For UK travelers: £1 ≈ 130 ALL in May 2026. A fresh whole grilled sea bass dinner runs roughly £8-18 — comparable to a UK chip shop fish dinner, with substantially fresher product. House wine (vera shtëpie) is usually a third of UK pub-wine prices.

Pronunciation Quick Guide

Albanian uses Latin script with a few distinctive letters. The fish words come up in conversation regularly with waiters, fishmongers, and market vendors:

  • Ç / ç = "ch" (church) → peçi i ditës sounds like "PETCH-ee ee DEE-tës"
  • Ë / ë = unstressed "uh" sound, often nearly silent at end of words → gjuhëz ~ "JOO-hëz"
  • Gj = soft "j" sound, like the start of "George" → gjuhëz, gjigantë
  • Q / q = a soft "ky" sound → qoftë (meatball, common alongside fish)
  • Xh = "j" as in "jam" → xhevap (response, used conversationally)

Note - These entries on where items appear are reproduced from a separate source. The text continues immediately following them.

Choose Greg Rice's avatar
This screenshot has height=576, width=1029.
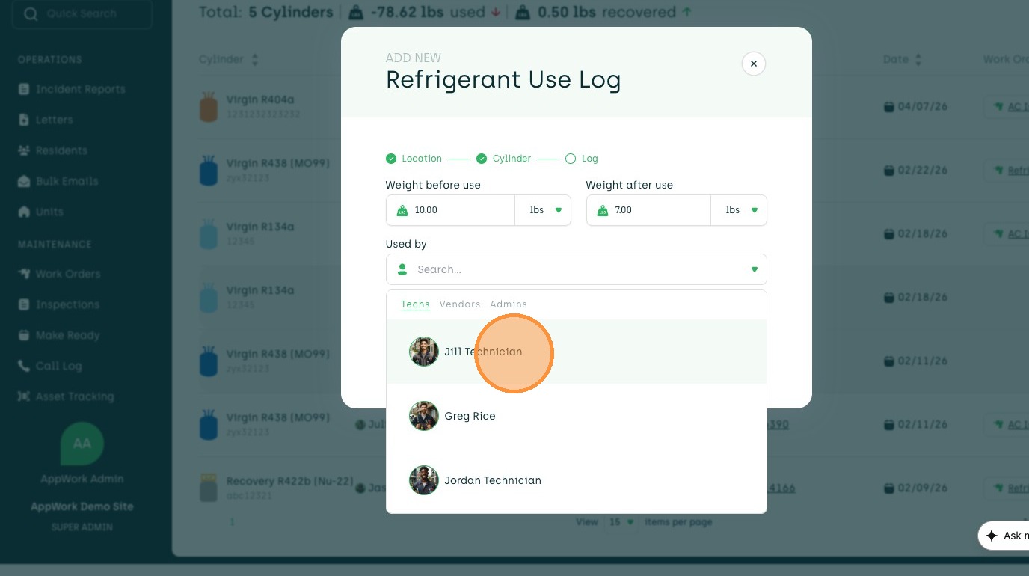tap(423, 416)
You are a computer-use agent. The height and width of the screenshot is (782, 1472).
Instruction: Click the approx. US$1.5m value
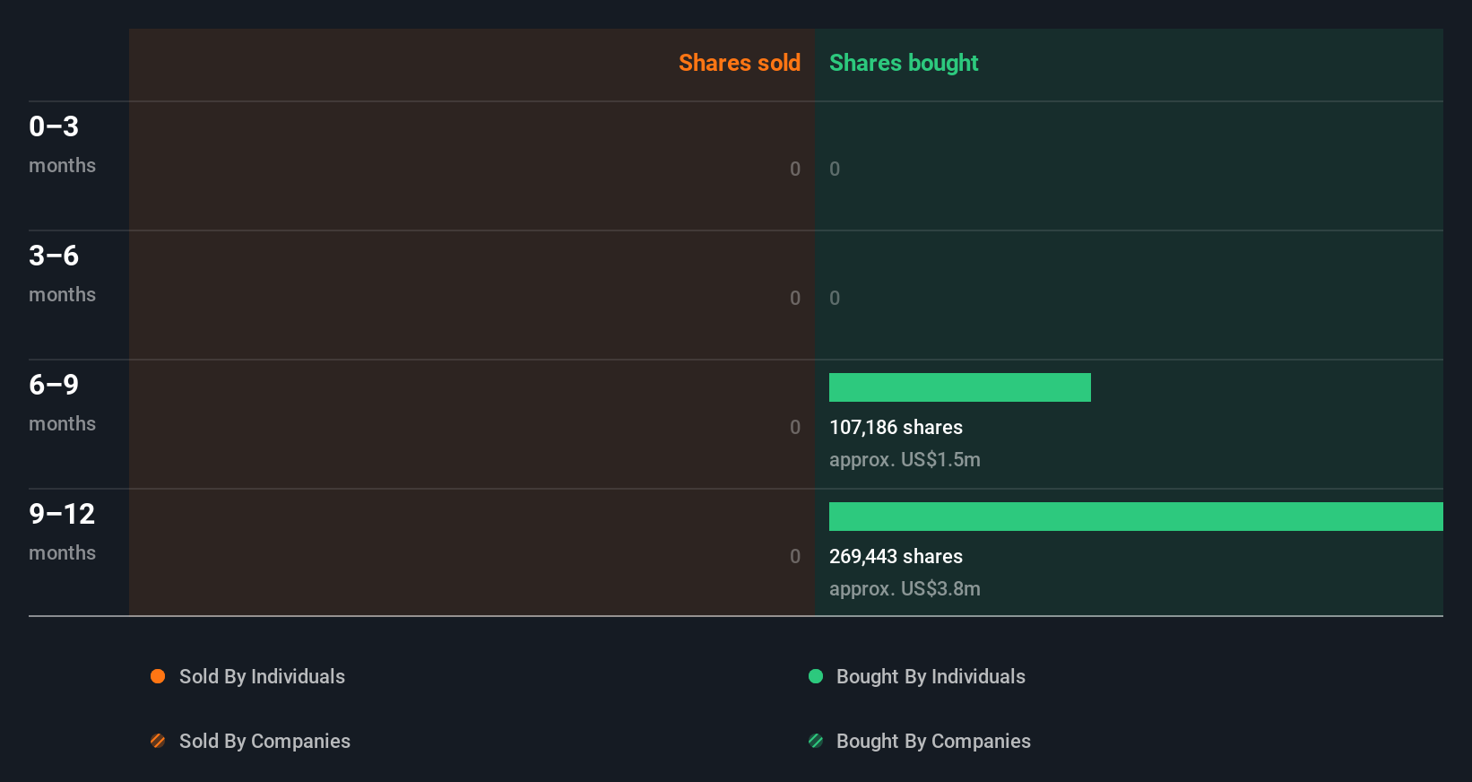[905, 460]
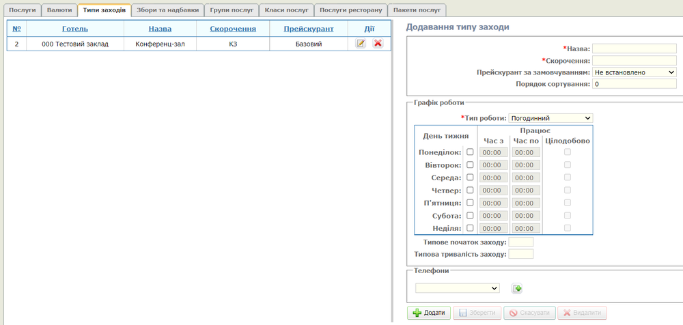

Don't worry about perfect pronunciation. Pointing at the menu works fine; saying the word slowly works better. Albanians appreciate the attempt.

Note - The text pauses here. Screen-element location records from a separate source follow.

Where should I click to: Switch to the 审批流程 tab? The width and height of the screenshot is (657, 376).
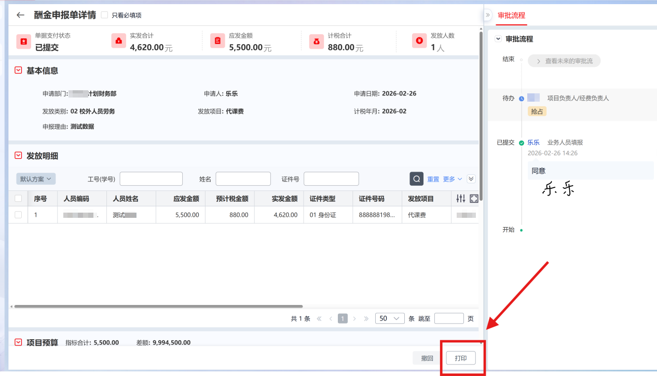pyautogui.click(x=511, y=15)
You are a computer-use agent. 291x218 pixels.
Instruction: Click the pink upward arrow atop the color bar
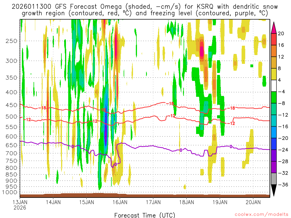[x=274, y=28]
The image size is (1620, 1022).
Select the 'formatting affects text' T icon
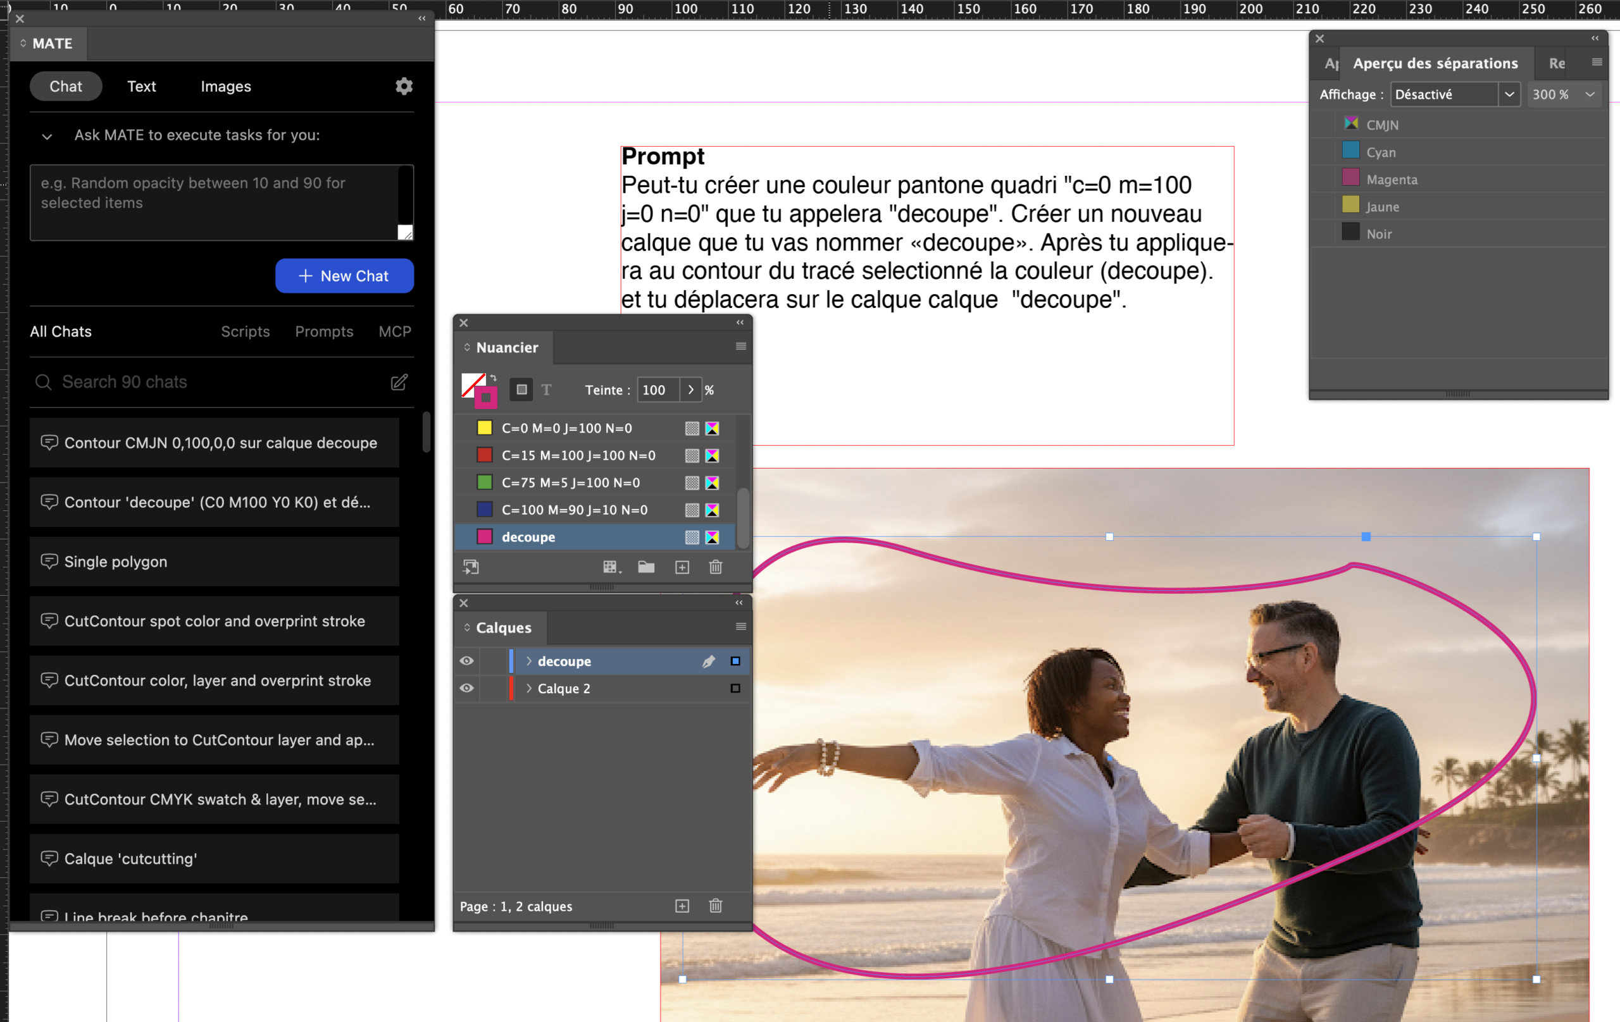pos(546,389)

Frequently Asked Questions

What's the best fish to order on the Albanian Riviera in 2026?

Levrek (sea bass) is the safe, near-universally good order — grilled whole with lemon and olive oil, expect 800-1,400 ALL per portion. For better value-to-flavor, order scumbri (mackerel) — much cheaper at 600-1,000 ALL/kg with deeply rich flavor that locals prize. For something special, barbun (red mullet) at 2,200-3,000 ALL/kg.

What is "merluc" on Albanian menus?

Merluc is European hake — a mild, flaky white fish that's a Mediterranean staple. It cooks beautifully grilled, baked, or in a tomato-and-herb stew (tave merluci). At Riviera tavernas, expect 1,500-2,200 ALL/kg in May 2026. It's a less expensive alternative to sea bass with similar texture and slightly milder flavor.

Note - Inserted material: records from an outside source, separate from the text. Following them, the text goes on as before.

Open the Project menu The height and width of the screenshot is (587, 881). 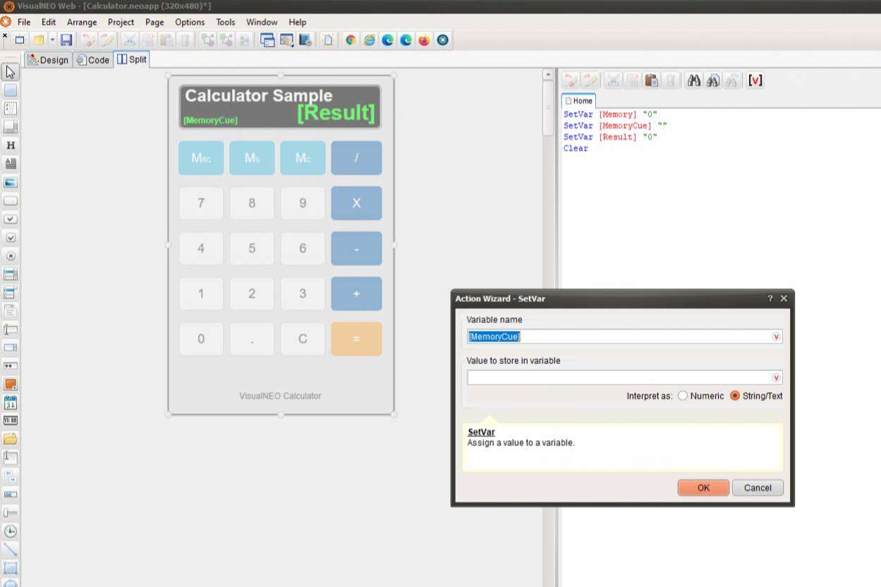tap(121, 22)
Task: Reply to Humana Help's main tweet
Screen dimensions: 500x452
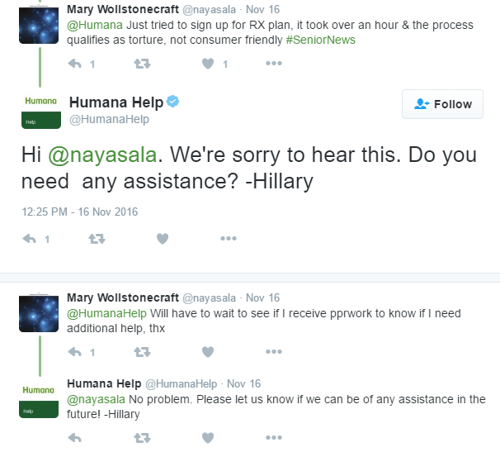Action: [30, 239]
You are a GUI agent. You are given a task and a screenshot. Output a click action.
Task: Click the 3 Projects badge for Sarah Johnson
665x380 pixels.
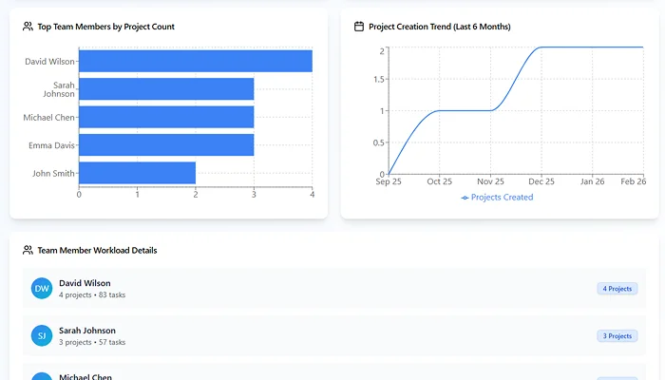[617, 335]
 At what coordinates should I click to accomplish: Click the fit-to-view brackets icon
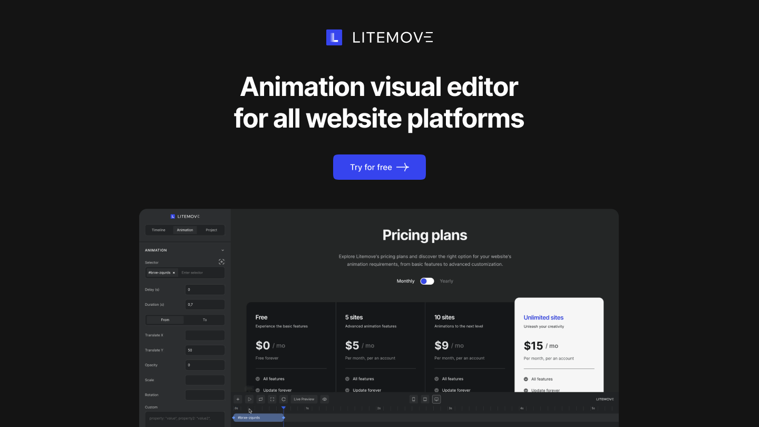pos(272,399)
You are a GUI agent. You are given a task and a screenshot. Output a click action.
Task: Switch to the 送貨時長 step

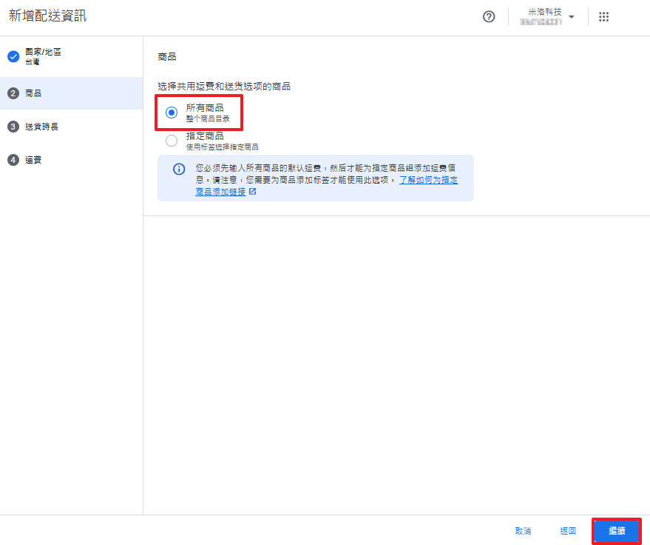pos(41,127)
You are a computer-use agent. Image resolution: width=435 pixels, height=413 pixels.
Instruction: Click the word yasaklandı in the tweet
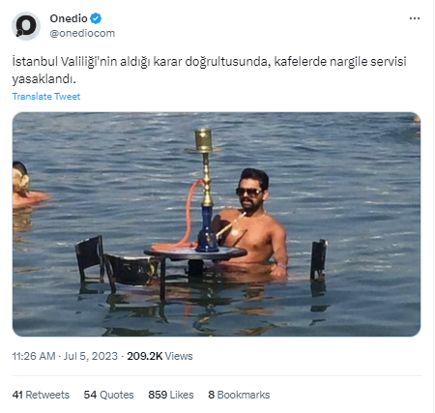(44, 78)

How is "sea bass" written on Albanian menus?

Levrek is the most common spelling, sometimes lavrak. Greek-influenced restaurants (especially in Himara, Dhermi, and the southern Riviera with their Greek minority) may also list it as λαβράκι or just lavraki. All three refer to the same fish — Dicentrarchus labrax. Wild (i egër) and farmed (fermerie) versions are usually priced separately.

What does "peshk i ditës" mean?

Peshk i ditës literally means "fish of the day" — whatever the boat brought in that morning. It's the freshest option on any Riviera menu, but it changes daily and may be priced differently from the printed menu. Always ask the waiter what fish it is and the price before agreeing — it's polite and standard practice in Albania.

What's a typical Albanian seafood meal worth?

A single-person dinner of grilled sea bass with bread, salad, and a glass of house wine runs 1,200-2,200 ALL (~€12-22 / $13-24 / £10-18) at most Riviera tavernas in 2026. Tourist-strip restaurants run 30-50% higher. A shared seafood platter for two with calamari, mussels, prawns, and small fish runs 3,500-5,500 ALL total. Coffee or raki afterward is usually 100-300 ALL.

Are there vegetarian-friendly menu words to know alongside fish menus?

Yes. Sallatë = salad, djathë = cheese, bukë = bread, patate = potatoes, perime = vegetables, fasule = beans, byrek = savory pastry. Most Riviera tavernas have a few solid vegetarian dishes — see our vegetarian and vegan food in Himara guide for the longer list.